The Labour View SUS-170126-103738001
The Labour View SUS-170126-103738001

We spend so much of our waking lives at work, it’s surprising how little we seem to discuss our employment rights and conditions.

Paid holiday, maternity and paternity leave, sick pay, weekends, reasonable weekly working hours and decent pay all had to be fought for and today’s employees reap the benefits.

Yet, over recent years these rights and conditions have been put at risk, as some employers have sought to increase their profit margins straight from their employee’s pockets. Zero-hours contracts, umbrella contracts and any other number of legal loopholes have started to roll back 200 years of improvements to people’s working conditions.

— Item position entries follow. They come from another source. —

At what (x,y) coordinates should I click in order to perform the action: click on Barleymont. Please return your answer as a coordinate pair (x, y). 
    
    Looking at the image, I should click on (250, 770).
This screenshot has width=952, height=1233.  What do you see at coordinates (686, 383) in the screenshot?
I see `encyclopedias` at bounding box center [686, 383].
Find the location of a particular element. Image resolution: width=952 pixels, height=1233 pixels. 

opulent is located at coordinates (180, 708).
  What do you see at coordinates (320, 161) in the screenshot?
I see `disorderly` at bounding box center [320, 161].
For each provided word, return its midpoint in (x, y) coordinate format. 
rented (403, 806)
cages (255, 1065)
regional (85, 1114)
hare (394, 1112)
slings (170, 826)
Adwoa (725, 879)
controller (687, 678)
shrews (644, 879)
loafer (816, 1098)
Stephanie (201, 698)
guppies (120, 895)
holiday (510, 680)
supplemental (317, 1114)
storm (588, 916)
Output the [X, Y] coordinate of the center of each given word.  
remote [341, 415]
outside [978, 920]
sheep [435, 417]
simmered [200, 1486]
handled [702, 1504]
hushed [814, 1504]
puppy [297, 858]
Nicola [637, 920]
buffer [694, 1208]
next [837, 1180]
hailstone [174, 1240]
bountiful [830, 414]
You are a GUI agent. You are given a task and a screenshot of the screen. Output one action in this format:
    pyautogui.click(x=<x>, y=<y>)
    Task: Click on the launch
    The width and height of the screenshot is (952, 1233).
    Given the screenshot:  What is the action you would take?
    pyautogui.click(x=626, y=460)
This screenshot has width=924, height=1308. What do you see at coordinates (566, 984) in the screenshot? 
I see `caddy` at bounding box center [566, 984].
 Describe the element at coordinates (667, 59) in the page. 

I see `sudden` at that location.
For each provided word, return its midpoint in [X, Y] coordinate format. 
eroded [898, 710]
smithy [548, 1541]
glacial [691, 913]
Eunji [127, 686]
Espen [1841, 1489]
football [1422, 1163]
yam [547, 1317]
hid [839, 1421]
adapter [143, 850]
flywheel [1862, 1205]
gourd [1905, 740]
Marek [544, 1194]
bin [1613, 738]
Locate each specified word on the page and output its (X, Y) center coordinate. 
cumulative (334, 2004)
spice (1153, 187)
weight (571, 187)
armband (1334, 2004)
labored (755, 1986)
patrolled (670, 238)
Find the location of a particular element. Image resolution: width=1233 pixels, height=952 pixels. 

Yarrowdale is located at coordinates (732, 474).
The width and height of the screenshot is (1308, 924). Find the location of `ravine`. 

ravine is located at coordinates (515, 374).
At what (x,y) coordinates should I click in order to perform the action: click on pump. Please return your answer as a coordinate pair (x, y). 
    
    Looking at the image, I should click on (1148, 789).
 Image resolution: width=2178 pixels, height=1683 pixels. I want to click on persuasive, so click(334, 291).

A classic case of this can be seen at the Royal Mail. For over 500 years, Royal Mail was a public service, a vital part of our national infrastructure and a source of secure employment for many thousands of postal workers. Then came privatisation and, despite all of the assurances provided in the run-up to the sale, now that the service is in the hands of private investors, little-by-little the rights and conditions of postal workers are beginning to disappear.

Fortunately for postal workers, they have a union which is willing to stick up for them and the CWU is now balloting its members—many of whom live and work in our community—to decide whether or not to undertake industrial action to ensure the Royal Mail provides a pension solution for all, a full-time working week of 35 hours, an extension to the service’s current legally binding agreements and a re-designed pipeline.

Strikes can be inconvenient for customers and I know that there are those who complain about unions always pushing for a better deal for their members when their own working conditions aren’t getting any better. It’s true that alongside the general rights unions have secured us all over the years, unionised professions have tended to fare better than un-unionised professions. This isn’t a coincidence, it’s a rallying cry, if you want to retain and improve the rights past generations have handed down to us, we all need to band together to fight for them.